* begin Extract to read *

He says the EU can be “complicated and can be painfully slow to get things done, but it does get things done”. He adds: “Any organisation that brings 28 countries together with different traditions, there’s going to be an element of complexity. But EU membership is increasingly important to us. It means no paperwork or border checks. It’s hard to see how we could replicate that if we are outside.”

On a related subject, Frost says he is looking forward to working with Pringuet at the helm of the trade body.

“I worked at the embassy in Paris for three years,” he says. “I did not meet him then, but did meet a lot of senior French business people. They bring an incredible knowledge about how government and private sector works, and how to get results. I see all that in Pierre.”

Frost emphasises that under his tenure, as with his predecessors, there will be no let-up in the SWA’s pursuit of counterfeit whisky producers worldwide. The body has about 70 cases going on at any given time, but Frost is both philosophical and relentless on the issue.

* end Extract to read *

### Problems to work on:
a) In the piece on Frost and the SWA, rewrite the stretch from "Frost emphasises that" through "on the issue.", substituting "fake" for "counterfeit".
b) Extend the piece on Frost and the SWA, picking up right after its final sentence.

* begin Given data *

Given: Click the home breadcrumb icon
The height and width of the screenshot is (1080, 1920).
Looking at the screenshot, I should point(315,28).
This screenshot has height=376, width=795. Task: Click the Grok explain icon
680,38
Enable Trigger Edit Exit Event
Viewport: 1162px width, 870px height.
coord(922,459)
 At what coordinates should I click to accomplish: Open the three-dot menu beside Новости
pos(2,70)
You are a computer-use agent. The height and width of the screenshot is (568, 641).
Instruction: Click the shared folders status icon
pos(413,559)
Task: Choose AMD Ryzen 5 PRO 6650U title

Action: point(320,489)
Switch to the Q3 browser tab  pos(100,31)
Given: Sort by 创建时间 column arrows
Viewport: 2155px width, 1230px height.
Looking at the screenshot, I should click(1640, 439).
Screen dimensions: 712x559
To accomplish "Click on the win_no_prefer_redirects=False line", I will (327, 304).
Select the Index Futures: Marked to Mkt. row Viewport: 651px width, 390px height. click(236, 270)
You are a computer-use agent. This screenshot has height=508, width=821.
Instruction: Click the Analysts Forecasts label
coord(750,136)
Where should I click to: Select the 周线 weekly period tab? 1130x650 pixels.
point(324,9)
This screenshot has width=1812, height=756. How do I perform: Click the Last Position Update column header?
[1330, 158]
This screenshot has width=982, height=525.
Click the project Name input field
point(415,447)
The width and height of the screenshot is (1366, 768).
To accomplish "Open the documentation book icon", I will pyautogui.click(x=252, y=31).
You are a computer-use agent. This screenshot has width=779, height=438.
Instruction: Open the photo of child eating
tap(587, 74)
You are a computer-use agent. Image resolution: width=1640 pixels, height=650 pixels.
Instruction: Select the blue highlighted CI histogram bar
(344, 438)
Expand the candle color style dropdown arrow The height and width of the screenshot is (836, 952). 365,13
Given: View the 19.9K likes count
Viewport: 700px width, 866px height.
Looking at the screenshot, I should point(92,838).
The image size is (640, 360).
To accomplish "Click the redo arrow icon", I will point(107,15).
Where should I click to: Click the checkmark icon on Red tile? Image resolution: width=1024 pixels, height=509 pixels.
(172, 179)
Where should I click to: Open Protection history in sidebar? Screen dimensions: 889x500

* end Given data *

### Results in order:
a)
Frost emphasises that under his tenure, as with his predecessors, there will be no let-up in the SWA’s pursuit of fake whisky producers worldwide. The body has about 70 cases going on at any given time, but Frost is both philosophical and relentless on the issue.

b)
“It’s human nature,” he says. “When you have a great product, people will want to piggy-back on it. You cannot eliminate it [counterfeit whisky products], but you can make it difficult. They know we will come after them if they do try it.”

It is a hint of the steel that has also seen Frost carry on the policy of fighting the Scottish Government’s proposed minimum alcohol pricing policy in the European courts.

He says: “We want to be part of the solution with Holyrood, and where I think the Government is reasonable is that Scotland has an alcohol problem. But minimum pricing is heavy handed when all the evidence says that they [problem drinkers] are insensitive to price. We don’t see why price fixing is good just because the motives are good.”